▶ [Work to complete] Copy the records from the line containing "Task: Expand the Закупка материалов column" through the line containing "Action: tap(390, 112)", substituting "section" for "column" and changing nothing else.

▶ [Record extracts]
---

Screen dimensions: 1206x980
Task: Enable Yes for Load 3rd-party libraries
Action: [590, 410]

---

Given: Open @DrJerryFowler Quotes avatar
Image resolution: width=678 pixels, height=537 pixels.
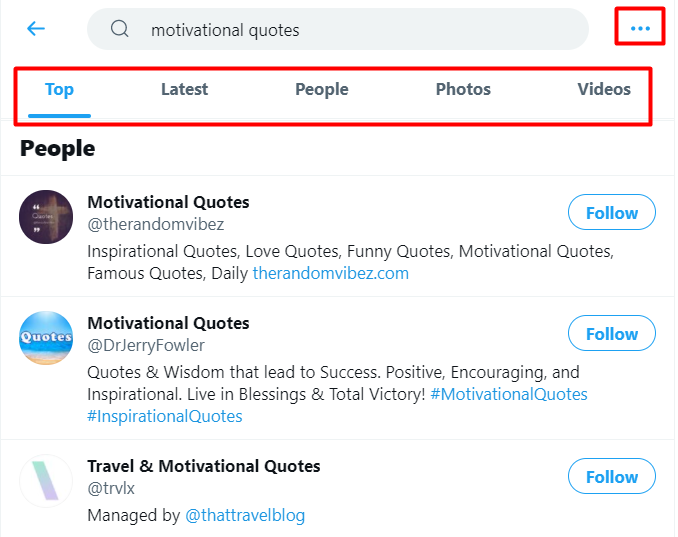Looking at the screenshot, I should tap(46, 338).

---

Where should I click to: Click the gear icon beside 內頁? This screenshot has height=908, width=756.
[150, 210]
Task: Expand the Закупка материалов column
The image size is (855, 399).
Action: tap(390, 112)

---

▶ [Reply to the task]
Task: Expand the Закупка материалов section
The image size is (855, 399).
Action: tap(390, 112)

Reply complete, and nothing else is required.